# Plan to Buy a GSD in India



## mirza121 (Aug 21, 2013)

Hi.

I am planning to buy a GSD here in North India. I have owned one GSD when I was a kid so I don't remember much about the dog.

What visible characters/features should I look in a puppy so that I choose a good, healthy and a trainable dog. I will most probably train the dog myself and want a dog with good coat colour as well as typical GSD with slightly bent back.

Are these dogs ok for areas with temperatures as low as 5 degree Celsius?


----------



## Castlemaid (Jun 29, 2006)

mirza121 said:


> Are these dogs ok for areas with temperatures as low as 5 degree Celsius?


Shouldn't have any problems with that.  

As for what characteristics to look for, focus on temperament and behaviour. Pick a friendly out-going puppy that is happy and eager to interact with people. Look for one that is curious and will explore new objects and chase toys. 

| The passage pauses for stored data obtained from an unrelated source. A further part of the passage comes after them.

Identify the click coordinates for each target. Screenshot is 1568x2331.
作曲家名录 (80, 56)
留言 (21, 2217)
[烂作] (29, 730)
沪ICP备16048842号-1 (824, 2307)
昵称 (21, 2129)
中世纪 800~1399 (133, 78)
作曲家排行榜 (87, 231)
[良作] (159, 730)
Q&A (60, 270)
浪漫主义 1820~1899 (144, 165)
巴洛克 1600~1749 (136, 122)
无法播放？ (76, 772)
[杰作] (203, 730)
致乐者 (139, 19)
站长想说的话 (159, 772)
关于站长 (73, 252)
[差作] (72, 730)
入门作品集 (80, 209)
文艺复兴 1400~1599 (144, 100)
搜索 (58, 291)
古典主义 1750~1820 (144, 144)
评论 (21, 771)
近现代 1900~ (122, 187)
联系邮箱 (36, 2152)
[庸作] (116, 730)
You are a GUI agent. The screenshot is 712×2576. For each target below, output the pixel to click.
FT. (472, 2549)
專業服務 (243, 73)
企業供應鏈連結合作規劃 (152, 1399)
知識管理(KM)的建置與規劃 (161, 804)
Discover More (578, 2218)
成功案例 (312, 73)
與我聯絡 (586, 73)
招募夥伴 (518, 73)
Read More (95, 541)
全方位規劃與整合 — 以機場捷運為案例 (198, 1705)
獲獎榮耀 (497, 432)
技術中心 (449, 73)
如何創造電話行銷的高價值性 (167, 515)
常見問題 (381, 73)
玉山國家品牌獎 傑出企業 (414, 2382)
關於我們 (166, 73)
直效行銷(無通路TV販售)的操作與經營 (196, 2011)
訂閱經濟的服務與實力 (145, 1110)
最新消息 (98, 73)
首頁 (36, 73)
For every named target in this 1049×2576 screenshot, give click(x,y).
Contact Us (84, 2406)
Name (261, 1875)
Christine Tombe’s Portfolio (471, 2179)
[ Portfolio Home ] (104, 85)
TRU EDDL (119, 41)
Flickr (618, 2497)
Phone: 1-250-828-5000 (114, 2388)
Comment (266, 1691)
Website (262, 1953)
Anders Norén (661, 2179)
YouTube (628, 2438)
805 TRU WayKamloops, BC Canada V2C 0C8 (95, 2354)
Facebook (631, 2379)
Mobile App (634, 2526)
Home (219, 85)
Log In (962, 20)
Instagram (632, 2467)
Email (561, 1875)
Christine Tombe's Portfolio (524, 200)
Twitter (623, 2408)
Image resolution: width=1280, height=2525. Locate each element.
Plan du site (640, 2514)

Avoid a pup that is whiney, shy, independent. Avoid a dog that panics at loud noises or new objects in his view. If you are looking for a pup that will be easy to train, look for a puppy that is comfortable looking into your eyes and runs happily to you when you call him. 

A puppy's coat and structure can change a lot in the first couple of years, so choosing on coat colour won't mean anything. If this is a West German Show line litter, the pups will probably end up as their parents. If the parents have deep reds and distinct saddles with the light roach you want, chances are pups will turn out the same. 

If the parents are faded in colour and display a different conformation, then that is how most pups will mature. 

Make sure also that the parents are friendly and approachable, especially the Mom as she imprints a lot of her own personality onto the pups during the first few weeks. If the parents are not what you want in a dog, then the likelyhood of you getting a pup that will be is very low.


----------